**PASSAGE SHOWN:**

===

A Time for Compassion

 

Compassion is a recurring theme in my work with the wives of wounded warriors. I've watched dozens of women care for injured spouses who are severely disabled and angry about it, grappling with the demons of post-traumatic stress, in need of around-the-clock care and despondent at their new lot in life. In these families, compassion isn't optional, it's a matter of survival. Without sympathy, patience, kindness, and care, marriages would dissolve in tears and screams. Husbands and wives would lose hold of each other and drift apart.

And, of course, some do. The life of a spouse to a wounded veteran is tough and trying on a daily basis, and some simply can't hack it. But I've met many more women who draw on their own stores of compassion again and again to keep their husbands safe and healthy, their families happy and well.

===

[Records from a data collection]
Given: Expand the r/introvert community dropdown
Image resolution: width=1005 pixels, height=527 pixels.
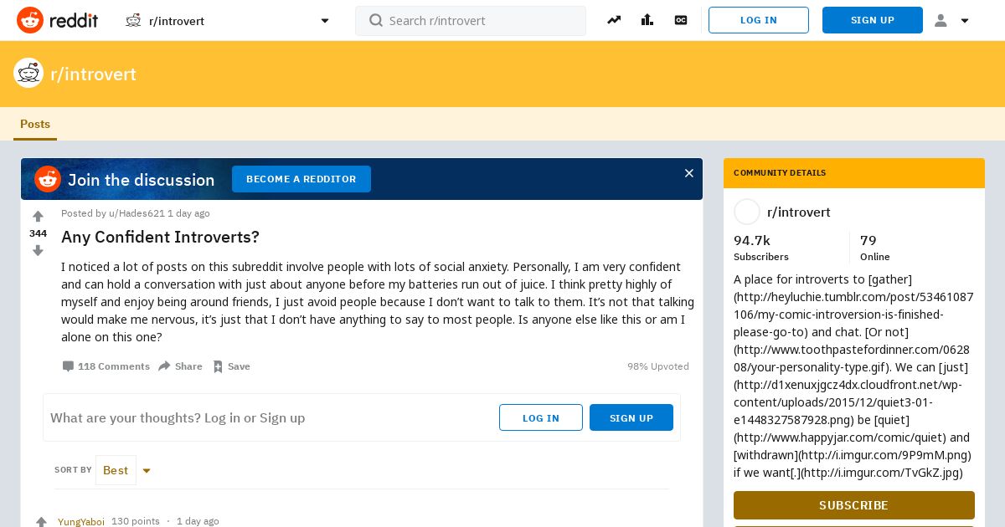Looking at the screenshot, I should click(x=325, y=21).
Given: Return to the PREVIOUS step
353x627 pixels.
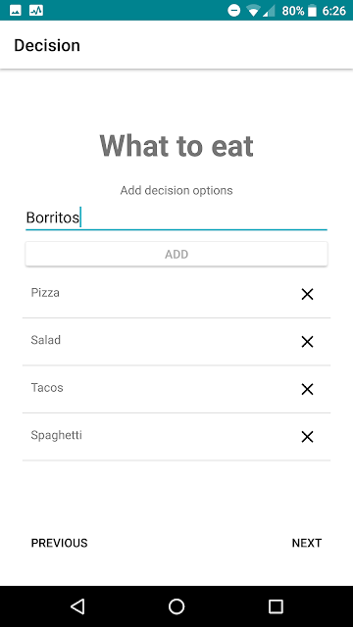Looking at the screenshot, I should 59,543.

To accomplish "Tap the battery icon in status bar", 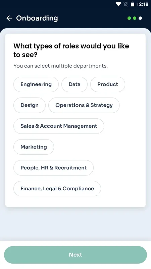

===

**PROBLEM SET:**
A. According to the passage on compassion among wives of wounded warriors, what is compassion in these families if it isn't optional?
B. In the passage on compassion among wives of wounded warriors, what are all the qualities the writer says marriages would dissolve without?
C. Carry the passage on compassion among wives of wounded warriors forward from its last sentence.
These records have no connection to the text.

**ANSWERS TO THE EXERCISES:**
A. It's a matter of survival.

B. Sympathy, patience, kindness, and care.

C.
Turn on the news for 10 seconds and you'll realize that compassion isn't flowing everywhere in our country right now. Every day brings a fresh report of violence between police and black citizens, a new story about the deep ravines of mistrust dividing regular people from a governing body designed to protect them. Police officers are on high-alert, acutely aware that the black community as a whole is angry at and afraid of them. Black Americans live in constant terror of cops who might make assumptions, act in fear, shoot too quickly, and end their lives. Both groups are unsure how to react, how to rebuild, how to regain trust. Both groups also seem to be unable to access compassion for those standing on the other side of this fraught and horrifying crisis. These two groups of people aren't just divided by beliefs or preferences, they are divided by dread, panic, terror, and suspicion. Even if anyone were able to locate an olive branch, would a single representative from either side be brave enough to present it?

In some ways, the compassion needed to construct a happy, healthy life with a wounded warrior is different from the compassion needed to heal the rift between American cops and black American civilians. But in others, it's quite similar. Here are lessons that could apply to both situations:

Anger and fear should be met with patience.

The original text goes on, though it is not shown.